“Evalrus?”

queried my ten year old daughter. I could see she was having difficulty with lexical analysis of my project’s name. After a brief but lengthy explanation it was obvious that we should have a mascot for this project. She and I collaborated to come up with a suitable animal. Here is the result:

The Evalrus

From now on, the RPL prompt will say evalrus:001>.

Tokenizing

For lexical analysis I decided not to take the easy regex way out. I want to learn how to do this myself so I’m going to tokenize the input String with my own state machine. Here are the building blocks I’ve resulted in after a couple attempts.

The tokenize() function signature takes a String of source code and returns Result<Vec<Token>, ParseError> where Token is:

struct Token {
    pos: SourcePos,
    token: TokenType,
}

// line number and character number
type SourcePos = (u32, u32);

// very simple for now, not even numbers
enum TokenType {
    OpenBracket,
    CloseBracket,
    Symbol(String),
}

SourcePos represents the line number and character position in the line of the token and I expect we’ll be propagating these numbers throughout to helpfully report errors.
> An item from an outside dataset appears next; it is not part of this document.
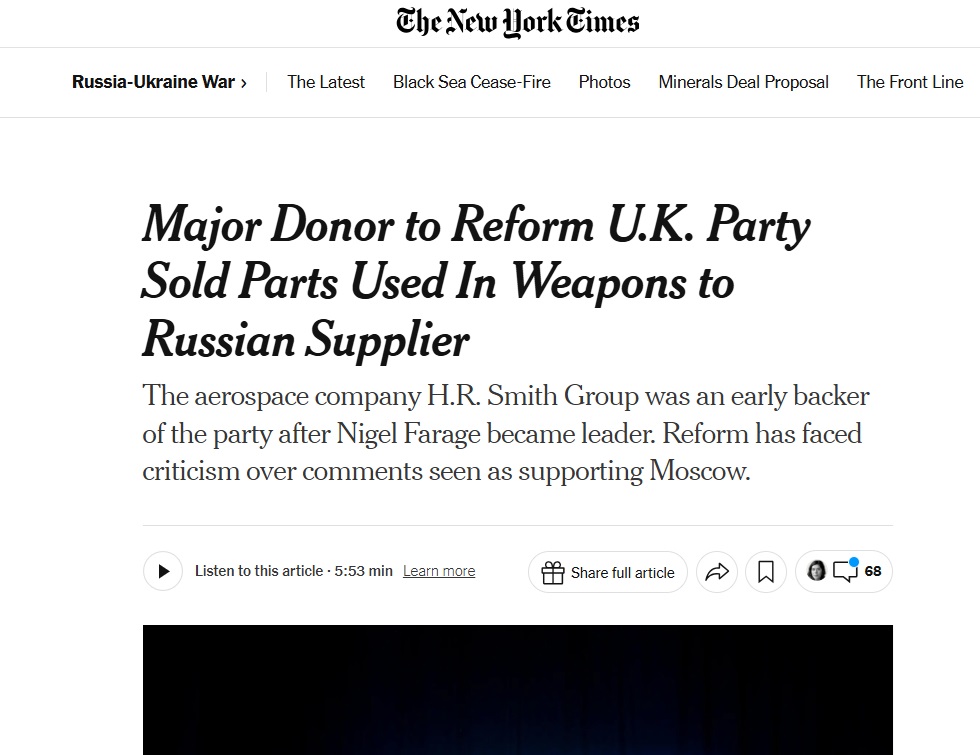980x755 pixels.
Task: Open the comments speech bubble icon
Action: click(x=846, y=571)
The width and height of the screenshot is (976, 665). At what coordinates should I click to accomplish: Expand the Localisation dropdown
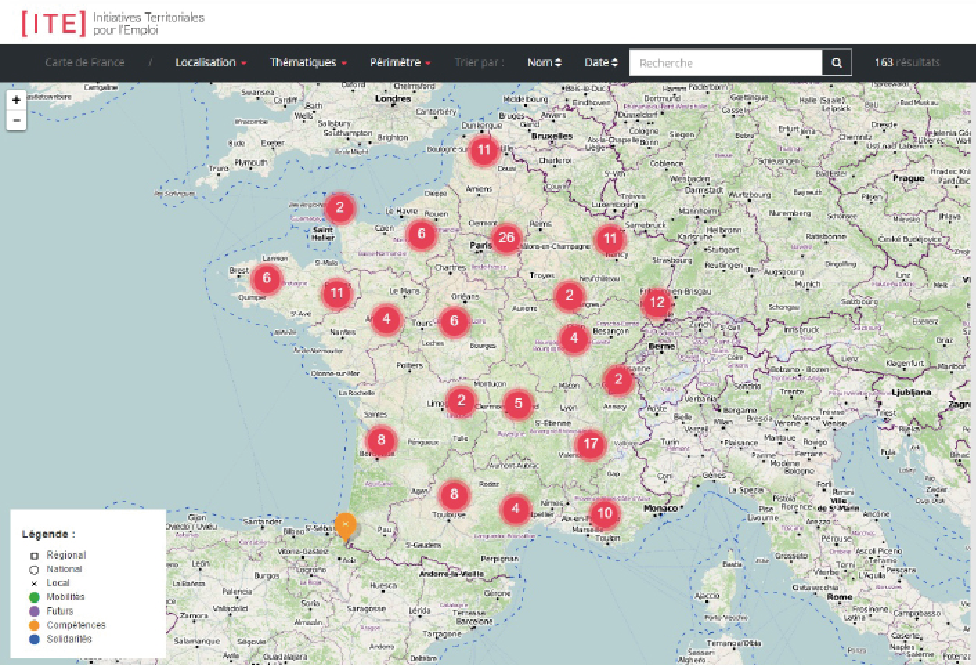click(210, 62)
The inner state machine loop looks like the below code section. I’ve very sensibly decided that tab characters are not going to be valid indentation so this is an opportunity to use the ParseError type.

loop {
    match current {
        Some(TAB) =>
            return Err(ParseError::new(
                (lineno, charno),
                String::from("tabs are not valid whitespace"))),

        Some(SPACE) => current = chars.next(),

        Some(OPEN_BRACKET) => {
            tokens.push(Token::new((lineno, charno), OpenBracket));
            current = chars.next();
        }

        Some(CLOSE_BRACKET) => {
            tokens.push(Token::new((lineno, charno), CloseBracket));
            current = chars.next();
        }

        // EOL
        None => break,
    }

    charno += 1;
}

The above code handles single character tokens (brackets, whitespace) and the single invalid tab-character case.

Multi-character tokens must be consumed one character at a time until a terminating character is reached. Terminating characters are any that cannot be part of a symbol (in this case, brackets and whitespace.)

For this I have a quick and simple closure that returns true if the given character is in a list of characters that indicate the end of the symbol:

let terminating = [OPEN_BRACKET, CLOSE_BRACKET, SPACE, TAB];
let is_terminating = |c: char| terminating.iter().any(|t| c == *t);

I’m not so great at recognizing the optimal Rustacious Iterator use patterns so perhaps there’s a more concise way of expressing that? In Python I’d just say if c in terminating:....

I’ve pulled out the match branch for symbols to highlight it separately below:

        Some(non_terminating) => {
            let symbol_begin = charno;

            let mut symbol = String::from("");
            symbol.push(non_terminating);

            // consume symbol
            loop {
                current = chars.next();
                if let Some(c) = current {
                    if is_terminating(c) {
                        break;
                    } else {
                        symbol.push(c);
                        charno += 1;
                    }
                } else {
                    break;
                }
            }

            // complete symbol
            tokens.push(Token::new((lineno, symbol_begin), Symbol(symbol)));
        }

I’m not totally happy that that code is as pretty as it could be, the loop and break conditions could surely be refactored. Suggestions welcome!

The final state of the code at this point is tagged here.

Up next…

This is the first code update for which there are #[test]s and I expect to continue writing tests from now on.

The next step is parsing the tokens into a syntax tree. Since this is a Lisp, it’s going to simply consist of nested cons cells and symbols for now. In future stages we’ll add more types such as strings and numbers, adding syntax for them too.

Ack

Thanks to Bob Nystrom’s excellent new series on interpreters, which I scanned (haha) to help find a better code structure for the lexing state machine than my first attempt.